Had Hello magazine existed in the late 16th century, its spiritual home would have been the gold-embossed cribs of colonial Seville. The Spaniards devised an extraordinary system, which consisted of armed flotillas of up to 40 frigates each, which transported the plundered gold from their Inca colonies.

Once the precious metal was docked in Cadiz, Spain went on the batter, buying up almost everything it could get its hands on. Land prices went through the roof and the nobility started to build bigger and bigger villas, with more ornate bathrooms, ballrooms and dining rooms.

Visitors to Spain were amazed by the opulence. But Spanish chroniclers of the time worried that the gold-rich Spaniards – who had a long tradition of quality tradesmen – were giving up working hard, leaving fields fallow as they indulged their newly refined tastes for imported goods.

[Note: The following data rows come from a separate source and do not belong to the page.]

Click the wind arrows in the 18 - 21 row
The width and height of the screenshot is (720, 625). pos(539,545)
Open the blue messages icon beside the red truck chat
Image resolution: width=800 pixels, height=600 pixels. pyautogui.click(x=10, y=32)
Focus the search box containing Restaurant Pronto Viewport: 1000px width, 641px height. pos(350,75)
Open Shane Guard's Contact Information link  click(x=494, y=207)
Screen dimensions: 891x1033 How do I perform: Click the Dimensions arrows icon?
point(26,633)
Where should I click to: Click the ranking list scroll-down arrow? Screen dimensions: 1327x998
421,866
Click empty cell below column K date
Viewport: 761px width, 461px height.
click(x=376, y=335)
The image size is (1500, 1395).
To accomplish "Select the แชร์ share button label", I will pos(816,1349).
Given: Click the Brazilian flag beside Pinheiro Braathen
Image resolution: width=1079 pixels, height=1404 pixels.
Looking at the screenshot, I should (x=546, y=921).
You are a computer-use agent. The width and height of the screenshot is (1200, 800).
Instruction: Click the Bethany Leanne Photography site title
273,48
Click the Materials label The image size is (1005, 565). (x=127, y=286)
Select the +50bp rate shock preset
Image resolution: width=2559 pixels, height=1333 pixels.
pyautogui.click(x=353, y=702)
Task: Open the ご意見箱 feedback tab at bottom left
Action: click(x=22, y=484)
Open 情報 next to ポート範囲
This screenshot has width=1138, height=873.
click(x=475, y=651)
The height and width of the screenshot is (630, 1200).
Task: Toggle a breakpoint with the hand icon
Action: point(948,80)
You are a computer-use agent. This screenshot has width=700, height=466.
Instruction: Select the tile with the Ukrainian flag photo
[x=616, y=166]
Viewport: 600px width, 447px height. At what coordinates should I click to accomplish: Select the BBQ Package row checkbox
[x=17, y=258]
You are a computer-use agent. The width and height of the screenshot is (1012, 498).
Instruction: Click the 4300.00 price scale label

It was cheaper to buy from Holland, France or even England than make things at home. Given that the gold supply seemed limitless, the Spaniards could not see the problem. But the gold was disappearing out of Spain to pay for luxuries as quickly as it was coming in. In fact, gold went through Spain like a dose of salts.

However, during the gold period, Spain felt on top of the world and some people made fortunes.

The shipping companies or individual maritime entrepreneurs who braved the seas, organised the flotillas and docked the gold, amassed great wealth. For every ounce of Inca gold they delivered to Spain, they took a cut.

This business created the incentive for them to innovate with boat size and navigational techniques. Up until the late 15th century, boat design had not changed much in centuries, but then the Portuguese started building caravels (from the Arabic word Carib).These were long, narrow-hulled boats with the distinctive three triangular sales. They were built for speed, and more importantly, to carry heavy cargo for long distances. They were ideal for gold.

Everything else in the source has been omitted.